### Supplied material
══════════════════════════════

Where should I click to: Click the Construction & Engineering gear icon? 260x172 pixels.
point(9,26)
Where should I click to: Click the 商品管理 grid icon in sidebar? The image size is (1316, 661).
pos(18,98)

══════════════════════════════

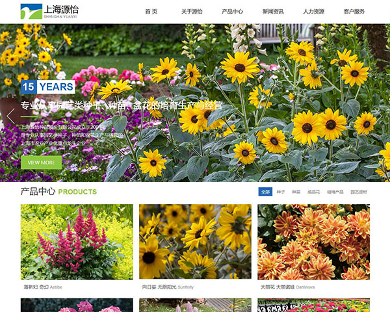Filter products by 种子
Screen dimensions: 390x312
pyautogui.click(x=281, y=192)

══════════════════════════════

### Exercise description
Gather every line of the records above that contains the string "Where", and treat uppercase and lowercase letters as distinct.

### Result of this exercise
Where should I click to: Click the Construction & Engineering gear icon? 260x172 pixels.
Where should I click to: Click the 商品管理 grid icon in sidebar? The image size is (1316, 661).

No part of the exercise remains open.